Beberapa lapangan usaha memberikan andil positif terbesar terhadap pertumbuhan ekonomi Kaltim. Perdagangan besar dan eceran hingga reparasi menyumbang 0,86 persen, diikuti industri pengolahan dengan andil 0,53 persen.
Sektor konstruksi juga memberikan kontribusi sebesar 0,28 persen terhadap pertumbuhan ekonomi provinsi. Ini menunjukkan diversifikasi pendorong ekonomi di Kaltim.
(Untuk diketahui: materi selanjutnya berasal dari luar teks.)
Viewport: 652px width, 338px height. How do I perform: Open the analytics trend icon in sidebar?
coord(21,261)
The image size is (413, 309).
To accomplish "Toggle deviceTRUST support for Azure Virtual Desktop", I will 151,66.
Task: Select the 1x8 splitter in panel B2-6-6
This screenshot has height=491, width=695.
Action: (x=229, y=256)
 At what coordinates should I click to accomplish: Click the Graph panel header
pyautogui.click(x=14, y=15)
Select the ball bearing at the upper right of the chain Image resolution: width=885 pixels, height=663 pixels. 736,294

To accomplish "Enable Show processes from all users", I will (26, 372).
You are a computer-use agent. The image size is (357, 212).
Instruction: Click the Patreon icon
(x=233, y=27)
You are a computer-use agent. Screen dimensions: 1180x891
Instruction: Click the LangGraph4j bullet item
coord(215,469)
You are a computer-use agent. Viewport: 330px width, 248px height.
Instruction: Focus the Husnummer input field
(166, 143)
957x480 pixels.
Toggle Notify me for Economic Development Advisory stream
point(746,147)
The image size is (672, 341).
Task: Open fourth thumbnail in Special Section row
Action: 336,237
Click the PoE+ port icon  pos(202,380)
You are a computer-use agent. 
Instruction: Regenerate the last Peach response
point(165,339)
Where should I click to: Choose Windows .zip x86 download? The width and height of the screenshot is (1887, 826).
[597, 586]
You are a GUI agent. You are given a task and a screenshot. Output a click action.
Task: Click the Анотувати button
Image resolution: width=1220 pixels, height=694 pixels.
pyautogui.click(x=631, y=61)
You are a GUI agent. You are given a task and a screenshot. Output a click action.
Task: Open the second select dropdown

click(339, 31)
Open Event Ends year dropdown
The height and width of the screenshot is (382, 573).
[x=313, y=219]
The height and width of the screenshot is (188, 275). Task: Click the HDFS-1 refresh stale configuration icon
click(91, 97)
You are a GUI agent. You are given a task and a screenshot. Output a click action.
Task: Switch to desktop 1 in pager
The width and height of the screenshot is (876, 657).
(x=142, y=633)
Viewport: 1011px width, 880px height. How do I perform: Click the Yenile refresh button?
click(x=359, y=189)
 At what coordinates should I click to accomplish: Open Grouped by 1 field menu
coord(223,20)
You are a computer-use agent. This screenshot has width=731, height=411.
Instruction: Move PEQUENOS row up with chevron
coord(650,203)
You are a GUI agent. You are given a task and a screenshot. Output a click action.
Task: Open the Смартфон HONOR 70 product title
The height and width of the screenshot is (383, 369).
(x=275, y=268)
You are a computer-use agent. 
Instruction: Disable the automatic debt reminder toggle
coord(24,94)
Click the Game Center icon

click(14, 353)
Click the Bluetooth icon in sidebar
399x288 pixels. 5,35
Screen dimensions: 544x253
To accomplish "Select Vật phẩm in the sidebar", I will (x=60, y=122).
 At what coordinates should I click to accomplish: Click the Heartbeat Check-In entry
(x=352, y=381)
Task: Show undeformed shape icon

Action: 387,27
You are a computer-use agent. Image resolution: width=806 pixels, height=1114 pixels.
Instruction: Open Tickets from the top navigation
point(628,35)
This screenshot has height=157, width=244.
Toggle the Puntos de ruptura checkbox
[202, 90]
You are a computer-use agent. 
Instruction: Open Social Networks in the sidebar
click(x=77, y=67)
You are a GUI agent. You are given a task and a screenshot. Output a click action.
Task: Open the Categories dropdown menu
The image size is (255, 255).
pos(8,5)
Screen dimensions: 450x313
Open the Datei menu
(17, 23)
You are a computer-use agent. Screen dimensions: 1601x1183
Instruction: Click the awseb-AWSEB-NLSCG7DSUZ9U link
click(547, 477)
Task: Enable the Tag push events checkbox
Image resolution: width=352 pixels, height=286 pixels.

Dari komponen pengeluaran, pertumbuhan ekonomi tertinggi terjadi pada konsumsi lembaga nonprofit rumah tangga hingga 5,88 persen. Peningkatan kinerja cukup baik juga ditunjukkan oleh komponen pengeluaran konsumsi rumah tangga yang tumbuh 5,01 persen.
“Selanjutnya, komponen pengeluaran konsumsi pemerintah, komponen pembentukan modal tetap bruto (PMTB), serta komponen ekspor barang dan jasa tumbuh positif masing-masing sebesar 3,48 persen, 2,86 persen, dan 1,51 persen,” Kata Mas’ud Rifai.
Produk Domestik Regional Bruto (PDRB) Kaltim berdasarkan harga berlaku pada semester I 2026 tercatat sebesar Rp475,74 triliun. Angka ini terdiri dari Rp229,07 triliun di triwulan I dan Rp246,66 triliun di triwulan II.
Kontribusi PDRB dari lapangan usaha pertambangan dan penggalian mencapai Rp76,63 triliun di triwulan I dan Rp85,07 triliun di triwulan II. Sementara itu, usaha pertanian, kehutanan, dan perikanan menyumbang Rp21,73 triliun (triwulan I) serta Rp22,95 triliun (triwulan II).
“Kemudian, lapangan usaha industri pengolahan pada triwulan I dengan PDRB atas dasar harga berlaku sebesar Rp44,41 triliun dan triwulan II Rp49,57 triliun,” Ujar Mas’ud Rifai.